> [Data on locating visible targets]
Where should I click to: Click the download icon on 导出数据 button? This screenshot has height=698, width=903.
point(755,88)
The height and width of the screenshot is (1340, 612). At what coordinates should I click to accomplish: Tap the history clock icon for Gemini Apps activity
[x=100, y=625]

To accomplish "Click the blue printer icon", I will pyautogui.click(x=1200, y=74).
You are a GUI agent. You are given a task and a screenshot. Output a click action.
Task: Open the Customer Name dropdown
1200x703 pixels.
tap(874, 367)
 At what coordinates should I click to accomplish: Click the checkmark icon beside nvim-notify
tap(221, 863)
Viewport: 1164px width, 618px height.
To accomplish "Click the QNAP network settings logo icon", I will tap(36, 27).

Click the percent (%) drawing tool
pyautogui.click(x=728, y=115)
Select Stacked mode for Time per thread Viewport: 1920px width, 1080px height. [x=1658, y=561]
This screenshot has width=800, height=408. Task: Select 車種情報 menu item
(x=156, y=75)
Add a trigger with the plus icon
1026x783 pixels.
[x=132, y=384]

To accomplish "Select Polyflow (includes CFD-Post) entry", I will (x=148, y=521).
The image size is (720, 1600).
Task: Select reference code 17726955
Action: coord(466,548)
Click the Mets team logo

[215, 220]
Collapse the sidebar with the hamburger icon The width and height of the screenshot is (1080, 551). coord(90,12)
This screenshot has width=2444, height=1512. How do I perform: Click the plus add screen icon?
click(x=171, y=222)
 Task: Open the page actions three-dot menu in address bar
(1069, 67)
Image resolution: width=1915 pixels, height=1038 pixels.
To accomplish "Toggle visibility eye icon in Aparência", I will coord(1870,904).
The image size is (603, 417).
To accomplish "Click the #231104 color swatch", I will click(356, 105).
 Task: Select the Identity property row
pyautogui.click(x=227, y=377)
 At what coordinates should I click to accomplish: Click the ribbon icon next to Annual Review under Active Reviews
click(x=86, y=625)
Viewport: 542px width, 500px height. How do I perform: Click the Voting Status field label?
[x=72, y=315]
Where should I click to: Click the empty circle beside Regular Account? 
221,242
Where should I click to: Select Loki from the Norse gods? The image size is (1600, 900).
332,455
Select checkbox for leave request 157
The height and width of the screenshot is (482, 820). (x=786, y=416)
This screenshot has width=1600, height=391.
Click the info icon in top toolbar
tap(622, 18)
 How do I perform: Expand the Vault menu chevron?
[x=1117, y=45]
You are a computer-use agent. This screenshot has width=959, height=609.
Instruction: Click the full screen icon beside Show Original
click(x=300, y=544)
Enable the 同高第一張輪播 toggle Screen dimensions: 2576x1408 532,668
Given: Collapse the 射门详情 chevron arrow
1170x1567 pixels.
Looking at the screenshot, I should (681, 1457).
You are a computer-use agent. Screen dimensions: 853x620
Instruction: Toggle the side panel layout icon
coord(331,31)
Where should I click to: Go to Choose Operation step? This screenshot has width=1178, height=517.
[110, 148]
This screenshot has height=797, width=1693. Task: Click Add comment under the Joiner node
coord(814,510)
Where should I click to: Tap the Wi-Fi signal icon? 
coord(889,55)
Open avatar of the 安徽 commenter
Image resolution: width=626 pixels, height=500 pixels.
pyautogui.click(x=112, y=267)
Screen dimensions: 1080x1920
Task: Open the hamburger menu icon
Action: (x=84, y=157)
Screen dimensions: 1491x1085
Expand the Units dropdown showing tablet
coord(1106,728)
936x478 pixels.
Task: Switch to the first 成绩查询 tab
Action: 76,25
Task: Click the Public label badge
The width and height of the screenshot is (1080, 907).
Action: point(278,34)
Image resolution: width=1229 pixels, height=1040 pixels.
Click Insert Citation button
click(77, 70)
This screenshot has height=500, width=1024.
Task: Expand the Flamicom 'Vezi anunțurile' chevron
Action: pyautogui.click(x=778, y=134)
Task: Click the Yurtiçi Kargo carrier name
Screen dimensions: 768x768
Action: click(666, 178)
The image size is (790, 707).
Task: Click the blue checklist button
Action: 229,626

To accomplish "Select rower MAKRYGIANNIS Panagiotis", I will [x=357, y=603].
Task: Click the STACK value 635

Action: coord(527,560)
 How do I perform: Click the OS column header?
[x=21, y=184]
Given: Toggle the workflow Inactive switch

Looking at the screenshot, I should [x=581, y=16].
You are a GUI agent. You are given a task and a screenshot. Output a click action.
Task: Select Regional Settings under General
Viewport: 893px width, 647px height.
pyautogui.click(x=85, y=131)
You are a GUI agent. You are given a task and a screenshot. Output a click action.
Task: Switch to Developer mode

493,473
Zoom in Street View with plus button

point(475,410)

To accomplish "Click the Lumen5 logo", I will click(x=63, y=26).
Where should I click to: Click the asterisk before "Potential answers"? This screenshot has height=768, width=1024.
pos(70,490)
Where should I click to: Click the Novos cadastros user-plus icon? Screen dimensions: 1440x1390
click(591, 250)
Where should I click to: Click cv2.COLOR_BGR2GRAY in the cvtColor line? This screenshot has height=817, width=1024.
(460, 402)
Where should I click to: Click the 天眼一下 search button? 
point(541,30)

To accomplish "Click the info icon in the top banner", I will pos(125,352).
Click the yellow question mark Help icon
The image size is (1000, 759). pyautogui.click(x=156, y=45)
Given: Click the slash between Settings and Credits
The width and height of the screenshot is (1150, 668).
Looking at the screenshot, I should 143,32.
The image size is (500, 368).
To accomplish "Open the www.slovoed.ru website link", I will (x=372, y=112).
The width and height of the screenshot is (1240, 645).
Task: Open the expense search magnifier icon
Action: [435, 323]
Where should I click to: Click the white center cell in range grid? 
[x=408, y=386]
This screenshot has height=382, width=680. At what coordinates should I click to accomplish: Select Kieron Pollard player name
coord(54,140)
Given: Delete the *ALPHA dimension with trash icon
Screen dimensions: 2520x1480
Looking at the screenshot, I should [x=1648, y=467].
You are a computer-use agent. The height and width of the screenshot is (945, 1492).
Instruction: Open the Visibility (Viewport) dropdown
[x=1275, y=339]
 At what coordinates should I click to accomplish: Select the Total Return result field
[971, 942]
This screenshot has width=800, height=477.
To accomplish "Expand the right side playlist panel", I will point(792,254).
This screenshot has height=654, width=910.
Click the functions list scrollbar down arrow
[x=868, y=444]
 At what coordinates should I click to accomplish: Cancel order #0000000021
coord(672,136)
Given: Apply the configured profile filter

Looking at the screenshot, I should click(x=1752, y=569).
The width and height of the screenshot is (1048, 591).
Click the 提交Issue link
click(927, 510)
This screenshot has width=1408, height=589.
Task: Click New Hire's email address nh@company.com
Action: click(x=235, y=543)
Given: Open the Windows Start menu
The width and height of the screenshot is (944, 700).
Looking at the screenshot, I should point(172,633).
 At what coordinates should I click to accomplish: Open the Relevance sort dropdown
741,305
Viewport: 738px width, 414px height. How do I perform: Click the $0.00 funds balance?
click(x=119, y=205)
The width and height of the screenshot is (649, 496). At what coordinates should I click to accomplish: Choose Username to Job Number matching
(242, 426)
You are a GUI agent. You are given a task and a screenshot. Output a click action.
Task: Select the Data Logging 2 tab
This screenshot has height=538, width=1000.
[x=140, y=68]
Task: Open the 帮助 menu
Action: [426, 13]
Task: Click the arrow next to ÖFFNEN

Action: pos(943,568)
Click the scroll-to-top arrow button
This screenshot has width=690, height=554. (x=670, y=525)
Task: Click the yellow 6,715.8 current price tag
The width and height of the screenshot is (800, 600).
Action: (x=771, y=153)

> [BRIEF]
Extract every line verbatim from the start of the rows through the line containing "point(755,88)", including that line.

> [FINAL RESULT]
Where should I click to: Click the download icon on 导出数据 button? This screenshot has height=698, width=903.
point(755,88)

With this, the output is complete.